Assignment: Write out exactly the lines from the one with "Click info icon next to 储备修炼 field" through the last line of the data below, but not the pictures.

===== Supplied data

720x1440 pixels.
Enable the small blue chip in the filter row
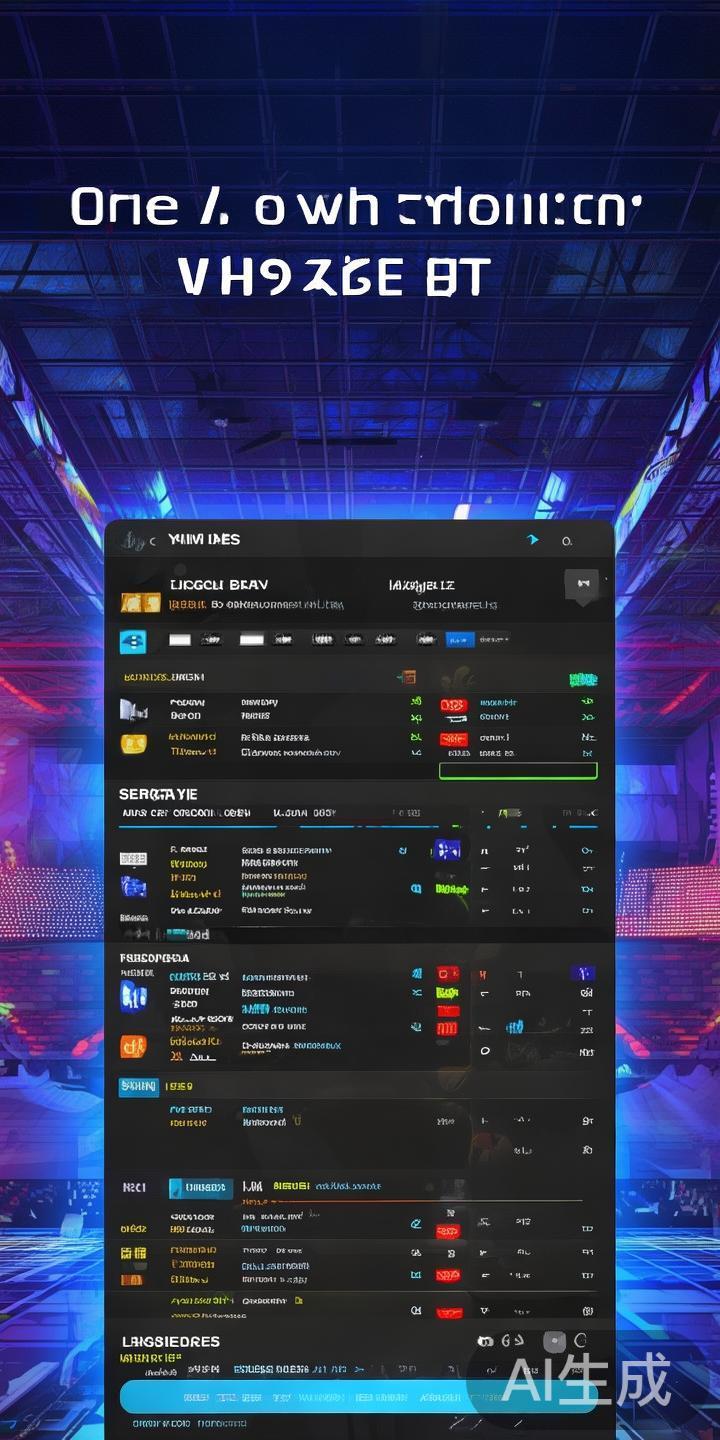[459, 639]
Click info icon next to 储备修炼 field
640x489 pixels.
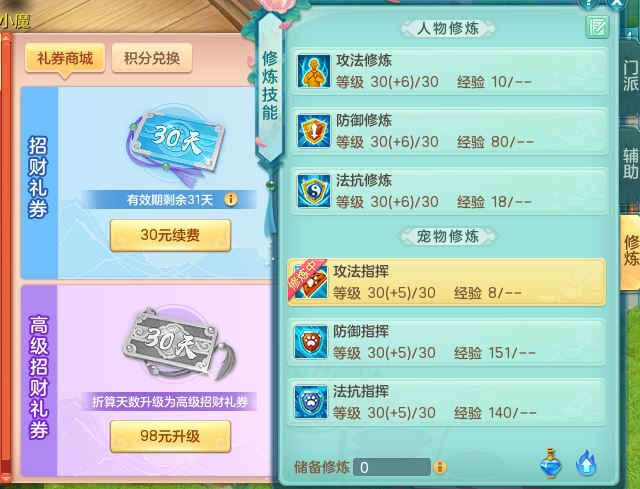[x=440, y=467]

==========

Response for this exercise:
Click info icon next to 储备修炼 field
640x489 pixels.
[x=440, y=467]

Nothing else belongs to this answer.